Everyone seems to want, need or have Big Data these days. Marketers and technologists have been seduced by vendors with promises of customer delight delivered through Big Data. However, the morning-after haze is now clearing up, and business people and technologists alike are realizing that building a Big Data infrastructure does not magically deliver the desired business results. To achieve that, data must first be accepted as a strategic asset of the organization and infused into the company's DNA in an operational way.
Demographic and psychographic data is typically well-formed, and historically, integrating it was a matter of dealing with its quality, completeness, and scale. Cheaper processors, memory, storage, and database technology have addressed that hurdle. The introduction of digital tracking, social media, blogs, and other unstructured data sources introduced Big Data's Vs: Volume, Velocity, Veracity, and Versatility. Technologies, such as Hadoop, have enabled technologists to organize that data in a business-friendly cycle-time. Done! So what's the problem?
Experts agree: "It's not the amount of data, it's what you do with it that matters."1 The challenge is to get an organization to agree on insight objectives, organize the data in a way that delivers on the promised benefits, and execute on the strategy. Unfortunately, there is a major disconnect between technology and marketing teams. A Forrester study found that "many marketers don't really understand what Big Data is and still believe that Big Data is a lot of hype and that the CIO's Big Data initiatives are just a distraction from optimizing customer insights or delivering better customer experiences."1 The approach to a solution is what Forrester calls the introduction of the three Cs: Culture, Capabilities, and Competency.2
If an organization does not understand what question it is trying to answer, too much time can be spent analyzing volumes of data.

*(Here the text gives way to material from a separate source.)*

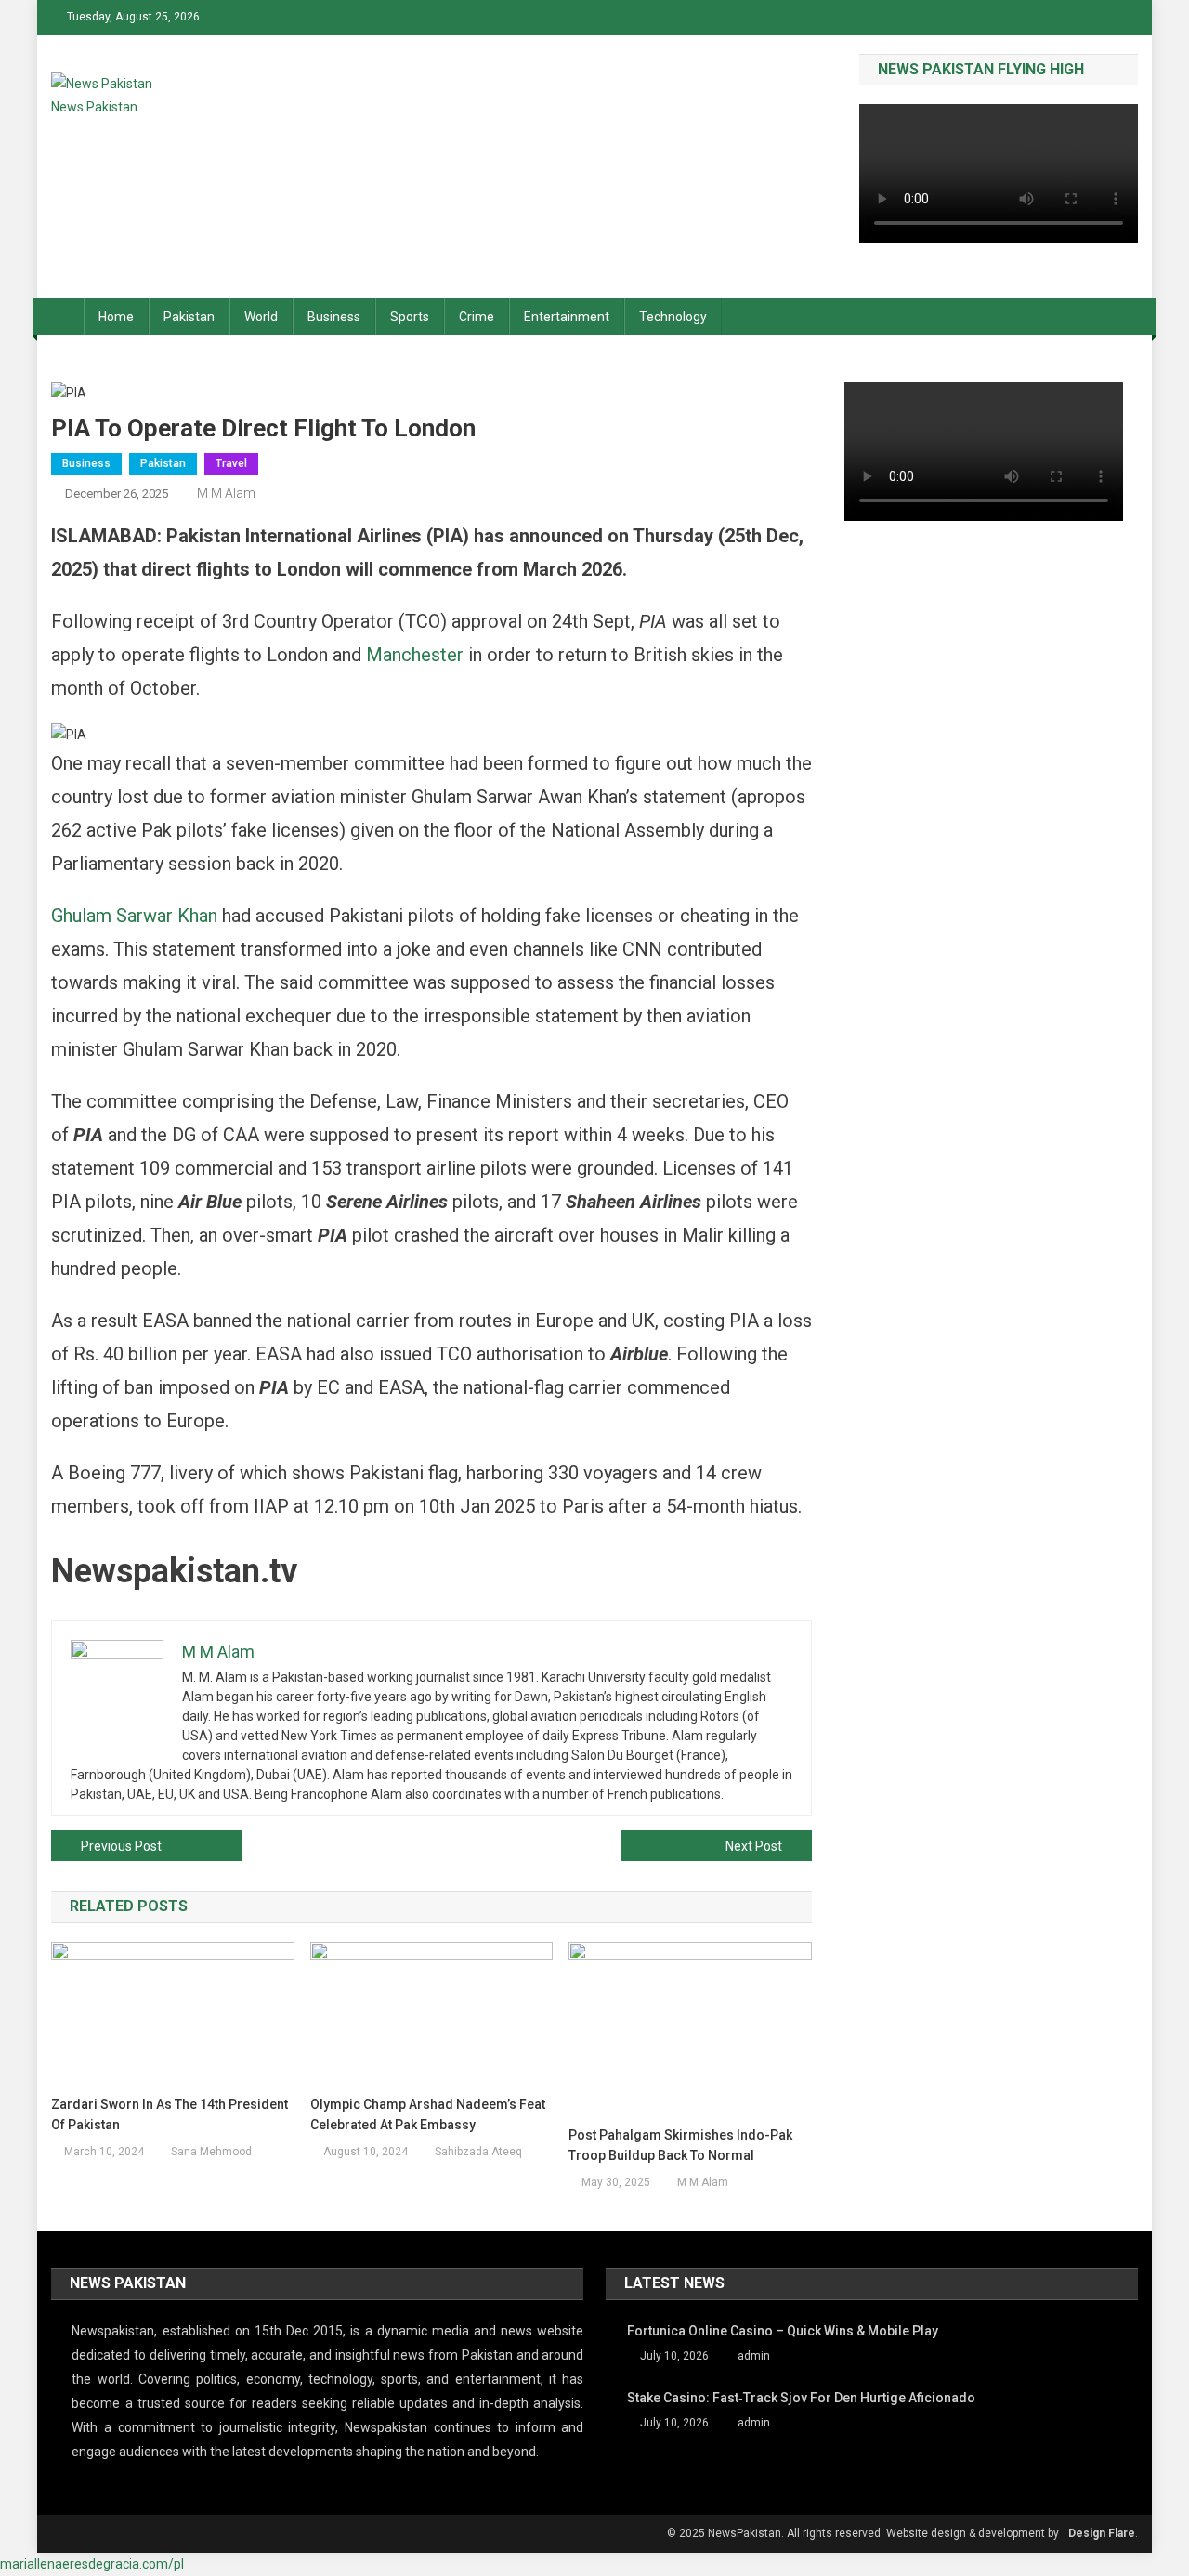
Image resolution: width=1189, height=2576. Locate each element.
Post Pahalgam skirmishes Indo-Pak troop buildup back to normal (680, 2145)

This may be counterintuitive, but isn't that what Big Data analysis is supposed to solve: You don't know what insight you are looking for when you decide to use it? The answer is simple: NO! The underlying misconception regarding Big Data is that more is better. Instead of trying to make sense of every single piece of data at their fingertips, organizations need to focus on the business problem they are trying to address (new markets, churn, brand, price, etc.) and use Big Data to test their theses.
A McKinsey Institute study of leading global companies concluded that "Big Data can unlock significant value by making information transparent and usable at a much higher frequency."3 That, in turn, leads to better decision making, delighting customers, and according to the study, could result in a potential 60 percent increase in revenue.
Leading companies have figured out that relying on legacy metrics will not deliver the results they did even five years ago. At Hacker Agency, we believe that Big Data should help marketers find nuggets of trends and outliers that can be tied back to the "traditional" marketing data, and tested in near real-time microsegments. It's integrated data, big or small, that drives marketing value by helping companies execute.
A connected view of the customer journey delivers unprecedented insight into the buyer's process that marketers can act on.
Of course, this is not a simple challenge. This approach requires an environment we call a Customer Data Ecosystem (CDE), where our clients integrate, store, manipulate a,nd analyze the customer data they have, or can access, to inform marketing execution.
The CDE is a foundation for continual learning and leverages the connected data to place targets in segments and microsegments based on dynamic rule sets. Input from all levels of quality, depth, channels, and freshness are subject to a rigorous set of business rules that reflects the marketing strategy. The data can be available for predictive and prescriptive analytics that satisfy an organizational culture of who to target and why.
Online and offline behavior, including complex direct marketing campaign history, messaging, offer, creative, in-market dates, and other test variables can be stored with data captured from landing pages, social media, metadata, multi-variate testing data ,and other third-party sources. In his latest book, Tom Davenport introduces the concept of "analytics 3.0" to describe how companies can integrate small data, traditional analytics and Big Data discovery methodologies to activate the skill set in an organization.4
As clients execute and interact with the target, the more they learn and the more relevant interactions become. Data leads to insights, insights to better creative ideas, ideas, in turn, engage the target, and a persona is transformed into a one to one interaction. Quantitative data collected becomes quality information that can be fed back into segments to be validated in order to drive future execution.
Over time, messaging performance can be comprehensively analyzed by program test variables down to a very granular level-from initial touch to the point of sale and beyond. This allows marketers to examine all programs for detailed sales attribution across all marketing channels.
Data science has never played a more integral role in marketing insights and execution to dispel myths and intuition.
This multi-channel response engine allows marketers to gain consolidated insights into response analysis across all channels on a regular basis. We're using statistical routines and data mining techniques to uncover hidden trends and correlations and activating marketing campaigns more efficiently and effectively. This includes budget-aware media allocation recommendations and predictive modeling for micro-segmented targeting.
When done right, starting and ending with data is a winning strategy. Businesses should bring the three Cs to explore the use of Big Data by asking the ultimate question, "What can I do together with you?" Instead of the more traditional, "What can I do to you?"5 Building a culture focused on trying to answer the difficult business questions, ensuring that the right data and tools are available and continual testing and refinement can drive the growth of your bottom line, even in the face of fierce competition.